By the time we got to "Camp" ---a group of log cabins dotting the ridge above Wonderlake, the historic centerpiece lodge, shower room and dining hall along with a spattering of other fabulous rustic buildings festooned with flower baskets---it was pouring rain. Camp employees met us with umbrellas and took each group and their gear to their assigned cabins. Ours had a queen and twin bed, wood-burning stove, propane lights and a kitchenette-type counter to wash up or fix snacks. No indoor water, toilet or shower, yet it was the most inviting cabin I'd visited in years. We built the fire, peered out the window at the spot where Mt. Denali should be looming, then unpacked. Guests congregate at the lodge before and after dinner to get to know each other. Beer and wine are shared (it's BYOB) along with a bit of chatter. Dinner is served family style, but Camp offers the kind of cuisine one would expect at a fine San Francisco restaurant, except larger portions. Both a meat and vegetarian entree are offered, and everyone introduces themselves that first night. Camaraderie is instant. Maybe because it's just you, the other guests and the staff (about one staff member for every two guests) out there where the bears and wolves roam.

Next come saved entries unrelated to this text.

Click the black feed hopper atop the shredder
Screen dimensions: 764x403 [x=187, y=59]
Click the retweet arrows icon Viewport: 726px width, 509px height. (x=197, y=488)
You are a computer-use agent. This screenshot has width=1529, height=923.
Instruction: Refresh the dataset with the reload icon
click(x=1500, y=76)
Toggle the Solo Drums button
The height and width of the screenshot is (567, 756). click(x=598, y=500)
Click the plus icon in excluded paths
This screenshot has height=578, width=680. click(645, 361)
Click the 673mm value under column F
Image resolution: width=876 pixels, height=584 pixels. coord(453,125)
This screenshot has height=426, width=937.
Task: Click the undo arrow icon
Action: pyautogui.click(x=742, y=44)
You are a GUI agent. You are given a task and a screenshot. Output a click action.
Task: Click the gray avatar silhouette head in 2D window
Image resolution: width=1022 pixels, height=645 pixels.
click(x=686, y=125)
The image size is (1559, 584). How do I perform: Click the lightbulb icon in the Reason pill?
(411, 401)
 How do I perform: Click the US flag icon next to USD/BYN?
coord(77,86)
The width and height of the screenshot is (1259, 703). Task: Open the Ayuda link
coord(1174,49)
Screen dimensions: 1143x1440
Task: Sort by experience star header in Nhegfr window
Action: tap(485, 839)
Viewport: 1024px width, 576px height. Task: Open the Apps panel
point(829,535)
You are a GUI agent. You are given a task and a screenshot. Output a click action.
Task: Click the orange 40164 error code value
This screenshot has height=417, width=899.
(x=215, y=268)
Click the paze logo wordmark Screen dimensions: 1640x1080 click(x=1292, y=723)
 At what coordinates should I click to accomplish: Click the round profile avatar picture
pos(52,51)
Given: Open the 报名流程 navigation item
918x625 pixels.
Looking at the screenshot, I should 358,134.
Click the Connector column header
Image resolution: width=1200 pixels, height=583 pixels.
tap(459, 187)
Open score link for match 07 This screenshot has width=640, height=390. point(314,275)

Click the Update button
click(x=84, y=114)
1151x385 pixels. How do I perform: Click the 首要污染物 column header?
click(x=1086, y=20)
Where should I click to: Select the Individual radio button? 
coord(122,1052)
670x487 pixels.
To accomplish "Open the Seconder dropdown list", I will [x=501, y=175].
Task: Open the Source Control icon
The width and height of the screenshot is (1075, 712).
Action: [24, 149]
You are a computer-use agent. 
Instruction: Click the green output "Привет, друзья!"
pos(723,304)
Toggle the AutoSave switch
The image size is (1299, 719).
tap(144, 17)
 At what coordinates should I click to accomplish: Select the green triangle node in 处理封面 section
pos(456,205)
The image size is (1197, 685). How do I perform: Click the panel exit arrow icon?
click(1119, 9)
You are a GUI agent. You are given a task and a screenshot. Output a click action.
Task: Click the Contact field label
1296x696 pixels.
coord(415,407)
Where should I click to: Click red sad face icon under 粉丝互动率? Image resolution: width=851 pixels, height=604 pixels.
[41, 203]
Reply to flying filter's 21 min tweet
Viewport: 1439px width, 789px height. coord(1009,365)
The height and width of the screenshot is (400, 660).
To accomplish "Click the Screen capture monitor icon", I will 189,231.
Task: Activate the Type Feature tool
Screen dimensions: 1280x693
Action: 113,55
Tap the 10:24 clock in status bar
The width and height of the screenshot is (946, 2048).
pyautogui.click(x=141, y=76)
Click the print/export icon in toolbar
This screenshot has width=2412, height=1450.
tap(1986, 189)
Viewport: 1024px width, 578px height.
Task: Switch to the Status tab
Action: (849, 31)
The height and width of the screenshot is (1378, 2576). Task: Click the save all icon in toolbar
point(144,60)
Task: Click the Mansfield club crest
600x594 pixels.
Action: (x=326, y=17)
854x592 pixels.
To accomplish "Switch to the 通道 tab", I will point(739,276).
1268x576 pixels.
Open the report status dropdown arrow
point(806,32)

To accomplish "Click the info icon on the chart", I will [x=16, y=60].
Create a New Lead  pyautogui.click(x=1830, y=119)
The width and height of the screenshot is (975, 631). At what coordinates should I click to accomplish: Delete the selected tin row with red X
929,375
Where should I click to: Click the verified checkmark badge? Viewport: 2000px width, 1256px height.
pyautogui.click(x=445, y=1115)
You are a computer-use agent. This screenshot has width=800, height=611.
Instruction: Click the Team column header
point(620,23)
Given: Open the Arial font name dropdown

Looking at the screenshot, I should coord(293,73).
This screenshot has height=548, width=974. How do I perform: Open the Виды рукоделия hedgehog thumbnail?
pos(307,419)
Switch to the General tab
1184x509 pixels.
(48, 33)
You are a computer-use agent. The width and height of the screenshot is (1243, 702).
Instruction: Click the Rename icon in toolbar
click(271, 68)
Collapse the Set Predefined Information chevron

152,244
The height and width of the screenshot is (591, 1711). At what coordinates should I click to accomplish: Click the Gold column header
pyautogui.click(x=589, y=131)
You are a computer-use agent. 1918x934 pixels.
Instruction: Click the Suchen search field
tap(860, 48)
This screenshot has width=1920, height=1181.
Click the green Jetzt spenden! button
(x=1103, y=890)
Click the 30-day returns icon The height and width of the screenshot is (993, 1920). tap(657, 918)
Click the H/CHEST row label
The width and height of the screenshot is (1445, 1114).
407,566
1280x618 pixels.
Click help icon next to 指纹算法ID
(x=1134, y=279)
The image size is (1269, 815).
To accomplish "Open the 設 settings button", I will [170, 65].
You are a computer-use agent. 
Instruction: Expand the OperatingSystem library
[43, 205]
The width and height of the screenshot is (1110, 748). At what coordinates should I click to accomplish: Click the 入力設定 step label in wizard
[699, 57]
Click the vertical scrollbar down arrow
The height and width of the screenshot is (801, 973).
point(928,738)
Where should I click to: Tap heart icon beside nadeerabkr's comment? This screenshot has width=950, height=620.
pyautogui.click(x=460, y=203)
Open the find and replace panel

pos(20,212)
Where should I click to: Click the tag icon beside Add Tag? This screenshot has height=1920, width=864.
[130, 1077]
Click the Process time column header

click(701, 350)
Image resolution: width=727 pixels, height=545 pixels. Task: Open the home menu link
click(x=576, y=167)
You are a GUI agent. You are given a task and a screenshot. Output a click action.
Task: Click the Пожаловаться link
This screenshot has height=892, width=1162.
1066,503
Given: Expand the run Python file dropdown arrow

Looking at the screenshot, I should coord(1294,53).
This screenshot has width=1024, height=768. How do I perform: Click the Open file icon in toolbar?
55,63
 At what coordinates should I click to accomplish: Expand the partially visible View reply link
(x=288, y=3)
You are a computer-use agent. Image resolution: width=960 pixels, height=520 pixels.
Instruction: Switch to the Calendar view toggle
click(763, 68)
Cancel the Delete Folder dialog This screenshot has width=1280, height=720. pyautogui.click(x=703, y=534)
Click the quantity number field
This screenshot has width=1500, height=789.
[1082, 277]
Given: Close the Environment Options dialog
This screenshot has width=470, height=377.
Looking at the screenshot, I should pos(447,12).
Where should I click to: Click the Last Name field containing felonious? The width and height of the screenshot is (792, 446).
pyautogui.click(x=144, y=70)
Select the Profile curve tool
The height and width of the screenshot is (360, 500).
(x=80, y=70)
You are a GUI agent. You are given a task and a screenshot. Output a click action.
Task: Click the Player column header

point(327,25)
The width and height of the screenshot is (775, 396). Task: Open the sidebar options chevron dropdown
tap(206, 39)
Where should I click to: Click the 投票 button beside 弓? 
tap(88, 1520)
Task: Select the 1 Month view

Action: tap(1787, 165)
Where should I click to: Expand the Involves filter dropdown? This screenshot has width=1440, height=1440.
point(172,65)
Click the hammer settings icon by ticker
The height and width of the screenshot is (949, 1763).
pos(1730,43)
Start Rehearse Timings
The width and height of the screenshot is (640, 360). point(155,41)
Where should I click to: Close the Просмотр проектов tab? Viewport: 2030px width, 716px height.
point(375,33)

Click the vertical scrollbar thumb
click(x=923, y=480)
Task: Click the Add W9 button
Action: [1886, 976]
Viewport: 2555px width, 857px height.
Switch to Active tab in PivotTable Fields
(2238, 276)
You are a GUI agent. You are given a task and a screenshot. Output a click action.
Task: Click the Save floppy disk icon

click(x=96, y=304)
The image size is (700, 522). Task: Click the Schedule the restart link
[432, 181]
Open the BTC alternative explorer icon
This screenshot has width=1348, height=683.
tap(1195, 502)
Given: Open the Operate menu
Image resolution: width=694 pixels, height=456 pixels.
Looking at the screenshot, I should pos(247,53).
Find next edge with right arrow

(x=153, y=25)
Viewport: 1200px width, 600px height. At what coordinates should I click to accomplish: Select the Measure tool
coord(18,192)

We are talking remote, rough country where three fearless lovers of the Alaskan wilderness decided to build a lodge where people could experience the wonder of it all. Ginny and Morton Wood along with Celia Hunter began creating Camp in the early 1950s. Today it has expanded into one of the best wilderness resorts in the country.
Days are spent following naturalists on hikes, canoeing, fishing, even taking sightseeing flights. You can head out on your own or keep with the crew. The sun doesn't seem to ever set, so the days are full and long. Guests opt for three, four or seven night stays. A vacation to Camp Denali is an annual ritual for some, but for most it is a once in a lifetime experience.
I couldn't imagine anything improving Camp. Jenna and Simon Hamm (daughter and son-in-law of the second owners, Wally and Jerryne Cole) are constantly renovating, adding state-of-the-art solar and power supplies and organic gardens, but their plans for a new dining hall were on the drawing board. Now it is a reality.
Reports from Simon are that the old dining hall/kitchen came down in a day. The stunning new dining hall took considerably more time and effort to go up, but the spacious facility is a bonus to both guests and the kitchen staff known for creating fabulous meals.
Some openings for the 2010 season are still available. If you can't make it this season, start saving. It is worth it!

My Tips:
  • Camp staff take all reservations on the phone, so they will find out your expectations and make recommendations. Just talk things over, and they'll do the rest.
  • Try to stay as long as you can.
  • Couple this with a visit to Glacier Bay if you have the time.